Paola solicitó a Dante conocer personalmente el lugar dónde iban a residir los cardenales. Y allí estaban. En la Domus Sancta Marthae, la Casa de Santa Marta. Situada al oeste de la Basílica de San Pedro, aunque dentro de los muros vaticanos.

Era un edificio de apariencia austera por fuera. Líneas rectas y elegantes, sin molduras, ni adornos, ni estatuas. En comparación con las maravillas que la rodeaban, la Domus destacaba tan poco como una pelota de golf en un cubo de nieve. Hubiera sido difícil que un ocasional turista (no los había en aquella zona del Vaticano, que estaba restringida) hubiera dedicado dos miradas a aquella construcción.

Pero cuando llegó la autorización y los guardias suizos les franquearon la entrada, Paola descubrió que por dentro el aspecto era bien distinto a su aspecto interior. Parecía un modernísimo hotel, con suelos de mármol y carpintería de jatoba. En el ambiente flotaba un ligerísimo olor a lavanda. Mientras esperaban en el vestíbulo, la criminalista paseó la vista. De las paredes colgaban cuadros en los que Paola creyó reconocer el estilo de los grandes maestros italianos y holandeses del siglo XVI. Y ninguno aparentaba ser una reproducción.

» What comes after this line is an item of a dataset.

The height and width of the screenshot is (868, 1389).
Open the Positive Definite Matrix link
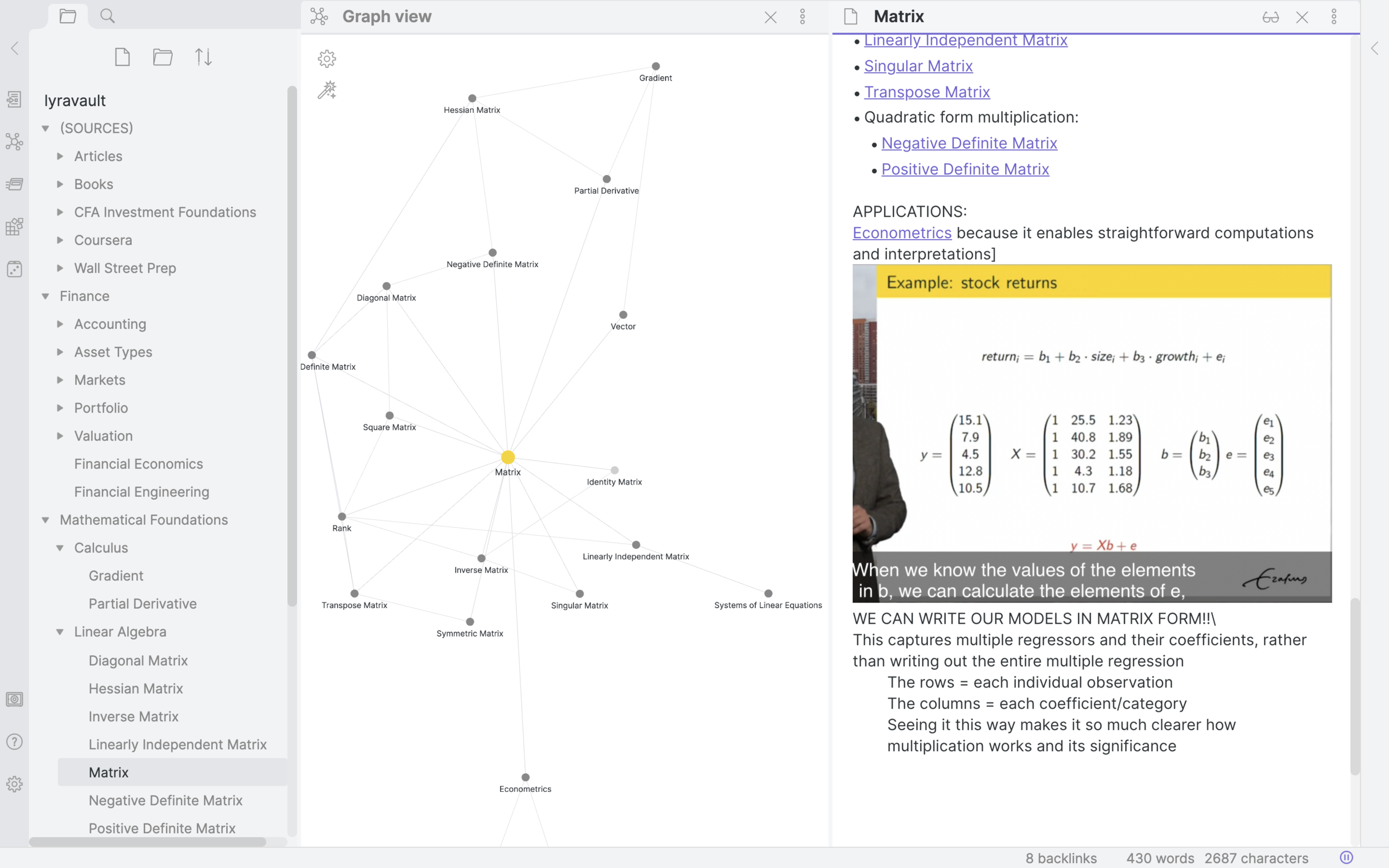coord(965,169)
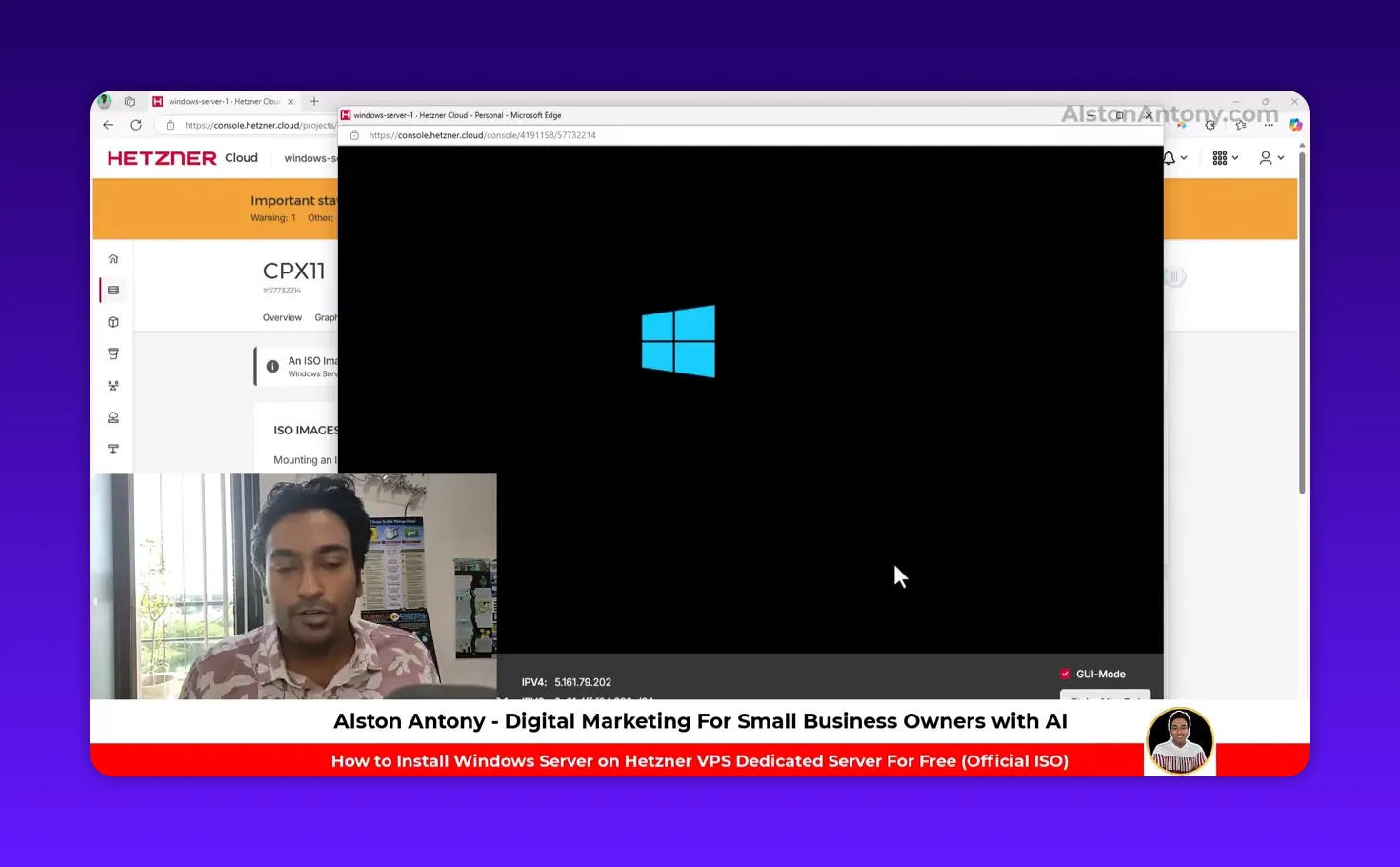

—Caray —se asombró Paola, que estaba intentando limitar su abundante emisión de tacos. Lo conseguía sólo cuando estaba tranquila.

—Conozco el efecto que causa —dijo Fowler, pensativo.

La criminalista recordó que cuando Fowler había estado invitado en la Domus, sus circunstancias personales no habían sido agradables.

—Es todo un choque con respecto al resto de los edificios del Vaticano, al menos los que yo conozco. Lo nuevo y lo viejo.

—¿Sabe cuál es la historia de ésta residencia,
dottora
? Como sabe, en 1978 hubo dos cónclaves seguidos, separados por apenas dos meses.

—Yo era muy pequeña, pero guardo en mi memoria imágenes sueltas de aquellos días —dijo Paola sumergiéndose en el pasado por un momento.